• Word and element pointing entries:

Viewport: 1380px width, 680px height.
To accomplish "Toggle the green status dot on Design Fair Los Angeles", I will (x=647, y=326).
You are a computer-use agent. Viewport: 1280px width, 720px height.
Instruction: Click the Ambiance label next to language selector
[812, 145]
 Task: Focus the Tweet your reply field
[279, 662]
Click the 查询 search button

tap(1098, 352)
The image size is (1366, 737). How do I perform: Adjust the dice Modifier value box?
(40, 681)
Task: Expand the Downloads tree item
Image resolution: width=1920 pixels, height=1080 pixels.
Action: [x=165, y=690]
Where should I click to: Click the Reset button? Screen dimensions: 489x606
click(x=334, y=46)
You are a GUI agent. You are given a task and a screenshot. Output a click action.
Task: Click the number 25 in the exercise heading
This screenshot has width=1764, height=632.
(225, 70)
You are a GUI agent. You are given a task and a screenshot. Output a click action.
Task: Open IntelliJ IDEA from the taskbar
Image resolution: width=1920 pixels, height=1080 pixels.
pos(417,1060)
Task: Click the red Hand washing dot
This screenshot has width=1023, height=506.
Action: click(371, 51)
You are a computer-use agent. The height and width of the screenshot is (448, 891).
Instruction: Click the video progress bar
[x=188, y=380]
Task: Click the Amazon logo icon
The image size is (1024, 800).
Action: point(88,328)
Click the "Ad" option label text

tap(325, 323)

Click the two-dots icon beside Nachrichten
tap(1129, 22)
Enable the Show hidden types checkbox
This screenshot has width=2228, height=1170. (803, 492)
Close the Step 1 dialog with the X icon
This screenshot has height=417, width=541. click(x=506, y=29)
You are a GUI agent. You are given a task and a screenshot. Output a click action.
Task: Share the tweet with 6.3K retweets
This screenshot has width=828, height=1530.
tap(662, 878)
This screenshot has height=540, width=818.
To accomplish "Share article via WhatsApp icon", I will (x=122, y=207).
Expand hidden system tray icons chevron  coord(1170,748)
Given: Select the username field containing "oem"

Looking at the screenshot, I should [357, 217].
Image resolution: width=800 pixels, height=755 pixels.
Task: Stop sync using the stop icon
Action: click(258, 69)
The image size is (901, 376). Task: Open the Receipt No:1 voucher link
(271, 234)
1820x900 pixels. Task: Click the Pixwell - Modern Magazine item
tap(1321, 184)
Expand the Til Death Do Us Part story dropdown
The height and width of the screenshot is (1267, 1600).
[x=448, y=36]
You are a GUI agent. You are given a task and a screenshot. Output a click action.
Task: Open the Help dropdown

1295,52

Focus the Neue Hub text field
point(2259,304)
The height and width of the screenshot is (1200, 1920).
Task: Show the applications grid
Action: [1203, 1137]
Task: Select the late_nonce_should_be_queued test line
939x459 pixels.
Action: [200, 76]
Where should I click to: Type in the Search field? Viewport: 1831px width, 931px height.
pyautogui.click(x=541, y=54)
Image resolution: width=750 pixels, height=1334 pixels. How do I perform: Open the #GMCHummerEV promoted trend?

• Task statement: From the entries, pull out the lines word for word, starting at the line that contains "Task: Expand the Downloads tree item" and ending after the line that contains "click(x=334, y=46)".

• Task response:
Task: Expand the Downloads tree item
Image resolution: width=1920 pixels, height=1080 pixels.
Action: [x=165, y=690]
Where should I click to: Click the Reset button? Screen dimensions: 489x606
click(x=334, y=46)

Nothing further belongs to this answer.